Unlike his mother, Argus had not entirely thought of magic. He had siblings at Hogwarts, with blossoming ability. But he had never considered it as much of a path. He thought maybe of being a gardener, or an artist. He was only nine, of course, and he supposed those were silly dreams for a wizard to have. He was perfectly alright with not having magic in the same way the rest of his family did.

However, this sunshine view of his magical-inability did not last long.

His thoughts soon turned to the days he wouldn't spend at Hogwarts. The letter he would never get. It was as though his mother pushing him from the window was a sort of a starter pistol for every fear of failure a ten-year-old child should not have. Where would he go if he didn't have magic? Would he have to attend a muggle school? He was certainly not prejudiced against them, but his life had been geared towards magic without his childish knowledge. He had never been taught anything useful for the muggle world. Never. What did other squibs do with their lives?

On the day he turned eleven, he tried to make his hair grow by glaring at his reflection in the back of a spoon. It didn't work, and his mother watched his back in near-desperation. His siblings sent sweets and treats from Hogsmeade, with wishes that they would see him there soon. If anything, this made everything worse. He bade his parents a pleasant day and disappeared upstairs.

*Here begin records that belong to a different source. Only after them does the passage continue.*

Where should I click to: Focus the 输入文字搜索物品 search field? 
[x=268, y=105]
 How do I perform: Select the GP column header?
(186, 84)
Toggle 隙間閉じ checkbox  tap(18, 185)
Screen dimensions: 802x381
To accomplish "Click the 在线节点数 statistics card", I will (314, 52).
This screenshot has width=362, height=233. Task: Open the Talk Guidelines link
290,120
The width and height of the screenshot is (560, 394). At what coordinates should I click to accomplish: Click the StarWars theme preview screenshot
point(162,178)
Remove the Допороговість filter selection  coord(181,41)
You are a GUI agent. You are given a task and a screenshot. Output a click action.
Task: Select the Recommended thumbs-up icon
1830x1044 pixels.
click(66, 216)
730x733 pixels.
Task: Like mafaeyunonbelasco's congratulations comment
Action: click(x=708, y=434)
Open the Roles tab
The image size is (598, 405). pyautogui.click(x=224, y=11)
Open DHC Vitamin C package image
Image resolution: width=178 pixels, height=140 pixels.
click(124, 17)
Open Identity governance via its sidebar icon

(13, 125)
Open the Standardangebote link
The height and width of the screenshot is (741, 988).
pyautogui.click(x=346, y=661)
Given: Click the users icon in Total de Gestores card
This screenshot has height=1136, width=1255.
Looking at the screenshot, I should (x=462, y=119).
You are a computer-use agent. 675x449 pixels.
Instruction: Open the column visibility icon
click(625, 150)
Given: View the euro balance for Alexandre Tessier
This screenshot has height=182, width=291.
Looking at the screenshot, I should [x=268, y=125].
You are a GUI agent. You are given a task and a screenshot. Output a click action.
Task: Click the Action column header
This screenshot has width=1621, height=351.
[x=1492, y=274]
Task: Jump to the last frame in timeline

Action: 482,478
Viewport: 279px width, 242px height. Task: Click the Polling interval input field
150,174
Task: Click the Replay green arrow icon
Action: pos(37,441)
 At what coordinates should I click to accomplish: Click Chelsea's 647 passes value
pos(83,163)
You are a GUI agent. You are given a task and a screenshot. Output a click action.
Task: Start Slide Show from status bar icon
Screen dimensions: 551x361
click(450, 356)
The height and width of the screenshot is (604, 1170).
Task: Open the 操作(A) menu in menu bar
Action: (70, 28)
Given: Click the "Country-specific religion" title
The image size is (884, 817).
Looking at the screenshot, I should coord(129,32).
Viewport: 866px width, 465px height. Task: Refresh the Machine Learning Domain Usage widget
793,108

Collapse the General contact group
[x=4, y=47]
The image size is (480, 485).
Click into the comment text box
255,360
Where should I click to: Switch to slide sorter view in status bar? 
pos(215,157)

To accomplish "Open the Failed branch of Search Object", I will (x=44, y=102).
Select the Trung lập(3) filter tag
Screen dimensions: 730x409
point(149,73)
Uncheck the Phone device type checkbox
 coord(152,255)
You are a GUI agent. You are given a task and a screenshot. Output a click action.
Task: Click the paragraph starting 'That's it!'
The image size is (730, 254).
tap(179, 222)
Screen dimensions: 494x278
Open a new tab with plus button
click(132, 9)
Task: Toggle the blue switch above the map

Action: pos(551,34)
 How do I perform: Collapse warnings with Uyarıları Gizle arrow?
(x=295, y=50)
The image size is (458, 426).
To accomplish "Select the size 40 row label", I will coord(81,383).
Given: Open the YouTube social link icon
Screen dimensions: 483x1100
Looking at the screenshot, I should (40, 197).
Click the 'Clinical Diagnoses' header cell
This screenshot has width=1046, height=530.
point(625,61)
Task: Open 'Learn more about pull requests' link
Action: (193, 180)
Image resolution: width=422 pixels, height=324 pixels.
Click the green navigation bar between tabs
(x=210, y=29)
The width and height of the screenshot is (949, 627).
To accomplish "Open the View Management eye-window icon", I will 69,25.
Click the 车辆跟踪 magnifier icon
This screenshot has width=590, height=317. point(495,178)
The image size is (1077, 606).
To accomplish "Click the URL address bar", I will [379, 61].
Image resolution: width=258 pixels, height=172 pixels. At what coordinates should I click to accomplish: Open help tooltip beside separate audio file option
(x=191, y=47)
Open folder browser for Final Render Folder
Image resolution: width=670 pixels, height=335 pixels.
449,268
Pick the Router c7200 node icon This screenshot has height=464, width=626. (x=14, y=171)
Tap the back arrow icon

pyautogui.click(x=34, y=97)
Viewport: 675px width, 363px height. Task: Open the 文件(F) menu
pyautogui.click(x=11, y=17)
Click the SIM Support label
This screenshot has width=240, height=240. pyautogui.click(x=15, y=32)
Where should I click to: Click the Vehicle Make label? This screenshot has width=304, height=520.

July fifteenth, he received a letter from Hogwarts. A letter full of regretful remarks and deepest apologies from the Headmaster. Armando Dippet was extremely sorry that Argus could not be accepted into Hogwarts at this time, and hoped to see him another time. What rubbish, Argus thought. He threw the letter into the bin after tearing it into the smallest of pieces. His siblings didn't ask about the letter. Argus knew that his mother and father had engaged in hushed conversation with them once they returned from Hogwarts. Neither of them had said hardly a word to their brother. Instead, dinner times were quiet and lonely, and the house felt more isolating than ever before.

Argus felt trapped.

Three years later, his sister was graduated from Hogwarts. He wasn't certain what he was doing with his life. He spent the days gardening for his aged mother, and helping out around the small houses in the village. Mrs Kings was polite to him, in spite of his uselessness. It was difficult to remain cheerful with his sister going off to work in the Ministry, and his brother going into his sixth year, passing with flying colours in his OWLs. It was difficult to forget what a disappointment he was.

He remembered the day Albus Dumbledore was appointed Headmaster of the school he both desired and detested. Dumbledore sent him a letter to ask whether Argus would like a job at the school, to be more involved in the magical community. Argus was just the ripe age of twenty-eight when he packed the trunk and left his home in exchange for the enormous school, filled with talented witches and wizards, who were filled with magic he was unable to perform.